Another game-changing album was Solange’s A Seat at the Table (2016), which marked her shift from singer to artistic visionary, overseeing every single creative aspect of the production. In visualising the incredibly personal album, Solange worked with Spanish artist Carlota Guerrero, who acted as photographer and art director. Solange explained to her sister, Beyoncé, in Interview magazine how she wanted the album cover to communicate, “through my eyes and my posture, ‘Come and get close… It’s going to get a little gritty and it might get a little intense, but it’s a conversation we need to have.’” It depicted Solange as a modern Mona Lisa getting her waves set, with clips still in her hair. “It was really important to show the vulnerability and the imperfection of transition— those clips signify… holding it down until you can get to the other side.” 

When I Get Home (2019) followed up this raw aesthetic with more futurist fashions that reflected a more minimal sound. Solange’s stylist, including Kyle Lou and Mecca-James Williams, mixed high fashion pieces with ordinary staples to create a contemporary, Black vision of Texas—think archive Mugler and Tom Ford’s Gucci; independent favourites such as Isa Boulder, Dion Lee, Arturo Obegero and Telfar; accessories and jewellery from Manuel Barran, Esmay Wagemans, Yifang Gao and Zana Bayne; and sometimes, a pair of Levi’s, thrifted cowboy boots and lingerie thrown into the mix. 

It’s also worth noting the scale at which these artistes are producing, as it demonstrates their power and ultimately magnifies their creative identity. This has birthed today’s cultcore, an aesthetic so visible when large groups are involved. Solange produced a spectacular film for her album, with over 100 extras dancing in some scenes. Kanye West’s Sunday Service has been literally referred to as a cult.
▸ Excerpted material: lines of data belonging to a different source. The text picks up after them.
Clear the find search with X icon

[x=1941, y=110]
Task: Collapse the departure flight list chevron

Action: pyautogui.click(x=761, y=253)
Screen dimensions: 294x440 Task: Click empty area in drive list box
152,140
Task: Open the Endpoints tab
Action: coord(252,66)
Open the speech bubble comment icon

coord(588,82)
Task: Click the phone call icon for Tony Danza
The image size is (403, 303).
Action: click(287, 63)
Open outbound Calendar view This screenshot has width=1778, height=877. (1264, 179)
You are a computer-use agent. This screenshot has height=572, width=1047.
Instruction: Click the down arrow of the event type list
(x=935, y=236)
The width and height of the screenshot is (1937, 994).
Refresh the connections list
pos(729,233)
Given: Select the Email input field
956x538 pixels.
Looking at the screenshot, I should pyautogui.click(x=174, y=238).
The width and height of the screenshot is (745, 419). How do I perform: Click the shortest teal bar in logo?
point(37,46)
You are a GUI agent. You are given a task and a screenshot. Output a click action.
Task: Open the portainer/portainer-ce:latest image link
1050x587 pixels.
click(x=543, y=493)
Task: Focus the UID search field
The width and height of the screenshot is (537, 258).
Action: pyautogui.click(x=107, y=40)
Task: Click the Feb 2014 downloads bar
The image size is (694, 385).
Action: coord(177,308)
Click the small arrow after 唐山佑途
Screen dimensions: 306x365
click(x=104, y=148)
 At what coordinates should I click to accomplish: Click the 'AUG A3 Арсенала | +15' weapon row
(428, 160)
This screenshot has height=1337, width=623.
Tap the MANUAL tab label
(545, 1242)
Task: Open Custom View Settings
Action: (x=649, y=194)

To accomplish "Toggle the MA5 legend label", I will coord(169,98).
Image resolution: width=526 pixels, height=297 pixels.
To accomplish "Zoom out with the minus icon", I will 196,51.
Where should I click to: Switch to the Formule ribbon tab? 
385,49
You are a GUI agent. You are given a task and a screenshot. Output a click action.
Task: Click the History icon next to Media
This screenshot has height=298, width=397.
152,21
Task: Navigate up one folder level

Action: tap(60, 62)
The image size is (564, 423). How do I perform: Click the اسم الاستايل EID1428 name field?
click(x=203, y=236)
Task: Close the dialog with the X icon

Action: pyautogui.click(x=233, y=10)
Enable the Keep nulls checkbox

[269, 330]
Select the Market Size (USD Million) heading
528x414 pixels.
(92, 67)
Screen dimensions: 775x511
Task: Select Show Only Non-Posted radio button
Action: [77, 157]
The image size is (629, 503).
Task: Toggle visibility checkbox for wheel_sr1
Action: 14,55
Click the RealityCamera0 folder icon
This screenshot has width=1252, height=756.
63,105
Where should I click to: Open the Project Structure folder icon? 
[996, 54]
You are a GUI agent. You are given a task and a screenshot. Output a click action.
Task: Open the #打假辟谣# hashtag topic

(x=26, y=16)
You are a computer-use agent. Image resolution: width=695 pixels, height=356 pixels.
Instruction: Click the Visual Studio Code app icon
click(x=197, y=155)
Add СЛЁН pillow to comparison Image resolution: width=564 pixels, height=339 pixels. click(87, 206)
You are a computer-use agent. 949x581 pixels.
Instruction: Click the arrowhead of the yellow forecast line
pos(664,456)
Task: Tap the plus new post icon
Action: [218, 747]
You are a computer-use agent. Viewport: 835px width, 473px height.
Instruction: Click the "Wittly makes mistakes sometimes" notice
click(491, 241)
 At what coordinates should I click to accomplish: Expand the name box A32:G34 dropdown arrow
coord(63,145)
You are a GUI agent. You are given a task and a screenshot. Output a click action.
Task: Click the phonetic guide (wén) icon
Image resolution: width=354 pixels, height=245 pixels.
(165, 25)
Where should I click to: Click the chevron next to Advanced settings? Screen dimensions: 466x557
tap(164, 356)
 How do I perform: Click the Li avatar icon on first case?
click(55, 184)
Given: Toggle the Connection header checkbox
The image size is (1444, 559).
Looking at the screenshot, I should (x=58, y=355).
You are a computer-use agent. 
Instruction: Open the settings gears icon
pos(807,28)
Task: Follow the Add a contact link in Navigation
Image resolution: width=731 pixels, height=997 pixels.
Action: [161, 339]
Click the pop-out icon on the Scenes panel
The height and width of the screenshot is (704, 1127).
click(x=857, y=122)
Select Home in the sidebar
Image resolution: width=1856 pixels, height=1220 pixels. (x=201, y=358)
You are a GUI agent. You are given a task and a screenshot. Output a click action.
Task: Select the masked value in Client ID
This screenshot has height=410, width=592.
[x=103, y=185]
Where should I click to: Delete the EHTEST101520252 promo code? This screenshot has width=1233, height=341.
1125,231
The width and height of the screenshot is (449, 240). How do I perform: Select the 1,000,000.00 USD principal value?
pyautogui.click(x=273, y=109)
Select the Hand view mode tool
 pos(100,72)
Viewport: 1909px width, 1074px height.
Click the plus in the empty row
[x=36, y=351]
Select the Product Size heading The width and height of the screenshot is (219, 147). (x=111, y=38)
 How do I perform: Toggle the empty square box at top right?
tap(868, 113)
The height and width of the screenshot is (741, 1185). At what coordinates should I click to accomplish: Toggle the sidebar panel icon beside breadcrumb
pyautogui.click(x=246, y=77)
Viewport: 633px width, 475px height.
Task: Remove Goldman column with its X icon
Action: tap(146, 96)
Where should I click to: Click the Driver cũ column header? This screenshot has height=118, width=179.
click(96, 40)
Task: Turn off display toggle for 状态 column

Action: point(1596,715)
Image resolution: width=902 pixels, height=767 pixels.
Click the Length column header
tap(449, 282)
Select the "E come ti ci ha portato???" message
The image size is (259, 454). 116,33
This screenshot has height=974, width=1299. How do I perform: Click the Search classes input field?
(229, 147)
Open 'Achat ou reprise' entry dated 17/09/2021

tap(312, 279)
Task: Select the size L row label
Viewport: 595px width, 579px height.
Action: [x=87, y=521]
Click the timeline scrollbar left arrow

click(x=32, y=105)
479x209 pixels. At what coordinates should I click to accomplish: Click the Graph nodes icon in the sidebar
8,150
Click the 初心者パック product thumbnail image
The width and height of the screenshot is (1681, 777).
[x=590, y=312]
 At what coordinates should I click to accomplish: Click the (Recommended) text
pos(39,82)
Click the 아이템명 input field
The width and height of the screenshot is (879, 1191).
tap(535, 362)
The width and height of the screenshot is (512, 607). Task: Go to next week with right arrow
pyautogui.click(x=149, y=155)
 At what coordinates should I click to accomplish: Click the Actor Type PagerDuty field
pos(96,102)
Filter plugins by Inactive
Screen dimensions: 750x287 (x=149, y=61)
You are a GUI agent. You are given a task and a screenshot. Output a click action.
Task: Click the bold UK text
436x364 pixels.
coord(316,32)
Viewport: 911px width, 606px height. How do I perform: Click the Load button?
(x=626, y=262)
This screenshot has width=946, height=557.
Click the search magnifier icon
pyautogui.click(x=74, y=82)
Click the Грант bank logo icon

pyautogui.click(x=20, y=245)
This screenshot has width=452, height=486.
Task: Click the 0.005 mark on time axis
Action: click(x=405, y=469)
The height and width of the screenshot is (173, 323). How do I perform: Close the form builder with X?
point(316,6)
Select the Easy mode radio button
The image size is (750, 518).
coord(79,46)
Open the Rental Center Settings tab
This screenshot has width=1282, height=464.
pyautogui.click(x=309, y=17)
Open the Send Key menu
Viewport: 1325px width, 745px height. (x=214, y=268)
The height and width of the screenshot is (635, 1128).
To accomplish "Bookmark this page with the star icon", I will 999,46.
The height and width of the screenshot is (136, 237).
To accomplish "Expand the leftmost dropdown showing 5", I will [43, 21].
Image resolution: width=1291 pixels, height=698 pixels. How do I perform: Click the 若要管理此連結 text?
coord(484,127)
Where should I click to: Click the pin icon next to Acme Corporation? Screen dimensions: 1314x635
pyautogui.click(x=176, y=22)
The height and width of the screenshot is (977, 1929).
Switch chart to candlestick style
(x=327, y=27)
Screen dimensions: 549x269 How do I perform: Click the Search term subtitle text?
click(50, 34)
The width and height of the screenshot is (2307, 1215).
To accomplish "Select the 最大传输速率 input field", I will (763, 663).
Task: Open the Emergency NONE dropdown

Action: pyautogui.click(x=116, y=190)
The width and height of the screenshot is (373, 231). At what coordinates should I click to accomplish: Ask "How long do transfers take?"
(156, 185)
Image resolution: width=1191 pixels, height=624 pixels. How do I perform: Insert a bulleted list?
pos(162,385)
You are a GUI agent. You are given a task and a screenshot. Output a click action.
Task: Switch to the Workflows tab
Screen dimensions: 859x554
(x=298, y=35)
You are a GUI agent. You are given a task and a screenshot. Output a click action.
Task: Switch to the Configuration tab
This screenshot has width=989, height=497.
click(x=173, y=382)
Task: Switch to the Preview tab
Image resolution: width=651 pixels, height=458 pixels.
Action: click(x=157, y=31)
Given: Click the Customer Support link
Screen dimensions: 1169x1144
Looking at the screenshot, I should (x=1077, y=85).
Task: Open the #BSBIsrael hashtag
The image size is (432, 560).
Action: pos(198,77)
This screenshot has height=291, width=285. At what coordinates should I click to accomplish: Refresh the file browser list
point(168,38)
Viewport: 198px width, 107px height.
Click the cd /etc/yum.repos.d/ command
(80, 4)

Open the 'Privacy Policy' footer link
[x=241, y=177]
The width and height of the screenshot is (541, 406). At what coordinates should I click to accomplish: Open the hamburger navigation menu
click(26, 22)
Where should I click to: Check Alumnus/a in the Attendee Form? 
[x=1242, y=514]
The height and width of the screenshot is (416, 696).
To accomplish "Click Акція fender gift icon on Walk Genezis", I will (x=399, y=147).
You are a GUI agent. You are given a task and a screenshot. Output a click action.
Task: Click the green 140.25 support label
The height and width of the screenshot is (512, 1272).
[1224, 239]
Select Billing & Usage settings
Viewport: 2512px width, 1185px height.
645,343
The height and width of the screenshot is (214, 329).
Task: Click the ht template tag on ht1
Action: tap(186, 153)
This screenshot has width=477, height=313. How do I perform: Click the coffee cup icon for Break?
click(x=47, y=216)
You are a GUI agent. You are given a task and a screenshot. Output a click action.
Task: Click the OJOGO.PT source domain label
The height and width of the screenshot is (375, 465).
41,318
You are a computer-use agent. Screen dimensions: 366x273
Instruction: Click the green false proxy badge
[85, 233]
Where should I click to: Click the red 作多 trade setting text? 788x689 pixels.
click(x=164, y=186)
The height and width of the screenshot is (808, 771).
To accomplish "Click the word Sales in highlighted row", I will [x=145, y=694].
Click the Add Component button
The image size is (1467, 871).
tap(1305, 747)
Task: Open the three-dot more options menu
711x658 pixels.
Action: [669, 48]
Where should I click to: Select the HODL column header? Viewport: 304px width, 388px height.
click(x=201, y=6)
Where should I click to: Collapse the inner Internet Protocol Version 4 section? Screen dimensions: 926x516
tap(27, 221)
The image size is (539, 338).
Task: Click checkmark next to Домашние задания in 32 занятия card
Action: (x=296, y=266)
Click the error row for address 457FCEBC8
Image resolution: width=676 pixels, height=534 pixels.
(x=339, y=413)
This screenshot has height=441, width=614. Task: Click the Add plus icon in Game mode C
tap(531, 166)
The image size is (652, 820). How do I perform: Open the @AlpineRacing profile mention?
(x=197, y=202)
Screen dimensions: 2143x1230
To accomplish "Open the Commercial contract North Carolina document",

Similarities are also obvious in Billie Eilish’s “Lost Cause” and Lorde’s “Solar Power” music videos, which feature tightly choreographed, colour-coordinated extras. When one creates a uniform, homogenisation tends to occur, but these artistes are not doing that; in fact, they are openly celebrating the diversity. Each person sports variations in hairstyles; their clothes differ in cuts and silhouettes within a controlled, muted colour palette—allowing a degree of individuality within a collective while at times blending the artiste in with the crowd. 

Simplification does not diminish the magnitude of the artistes’ work—in fact, it strengthens the quality of their creations, reinstates their authority as artistes and focuses the music. If anything, the past two years have taught us that overloads are detrimental to our well-being. Sure, creativity starts within you, but it doesn’t hurt to have the clothes do some of the talking.